Requirements —
Extract each line of the material below that contains the word "Configurations".
━━ Given data
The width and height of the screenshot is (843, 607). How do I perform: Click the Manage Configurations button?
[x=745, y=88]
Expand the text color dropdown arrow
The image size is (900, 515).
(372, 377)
━━━━
Complete response —
The width and height of the screenshot is (843, 607). How do I perform: Click the Manage Configurations button?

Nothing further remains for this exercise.